To explore the biological meanings of the capsules, we conducted three experiments. In the first experiment, by displaying the distribution of coupling coefficients for four selected kinase families from distinct kinase groups, we showed that substrates catalyzed by kinases in the same family would activate a specific combination of internal capsules (Fig. 5). In the second experiment, we showed that the internal capsules could be used as motif detectors (Fig. 6). This procedure is similar to converting convolution kernels into motifs through aligning the sequences that passed the ReLU activation threshold used in DNA function predictions (Alipanahi et al., 2015; Quang and Xie, 2016). The main difference in the method of Alipanahi et al. (2015) or Quang and Xie (2016) is that they either trained a multi-class model or single models with different labels, by which they forced the convolution kernels to learn specific DNA motifs. But in our case, the training procedure of capsules was totally free from kinase labels. Our third experiment showed that the ‘instantiation parameters’ for protein sequences generated from high-level capsules were more robust and had stronger discriminatory power in distinguishing kinase substrates from different kinase families than other representations (Fig. 7). The first and second experiments together showed how internal capsules were activated according to specific types of substrates, i.e. how dynamic routing worked on PTM prediction. The third experiment showed the consequence of the first two experiments demonstrating the effectiveness of the dynamic routing for PTM predication, which indicates the resulting ‘instantiation parameters’ are well suited for protein substrate representations. In contrast to image recognition, capsules learned for protein phosphorylation can be used more than an attention mechanism and likely characterize more complex relationships among amino acids at different sequence positions.

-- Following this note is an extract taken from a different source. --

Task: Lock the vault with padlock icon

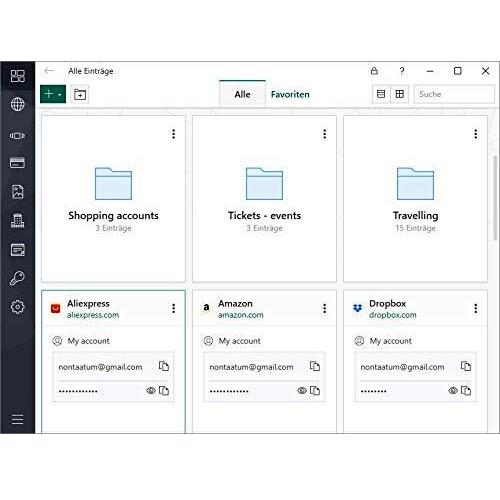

Taken together, CapsNet not only has an outstanding performance in small sample learning but also has a capacity in exploring internal data distribution related to biochemical significance. As a new method in computer vision, CapsNet needs to be further exploited in more deep-learning application domains and much more work should be carried out to understand the characteristics of CapsNet and make it to train more effectively. We believe that CapsNet has a great potential in other biological sequence analysis and prediction problems. With its attention capacity, CapsNet is a valuable tool for biologists to gain a better understanding of underlying biological processes, as shown as the example of the phosphorylation site prediction through the in-depth study of internal capsules.

Funding

This work was supported by the National Institutes of Health award R35-GM126985.

Conflict of Interest: none declared.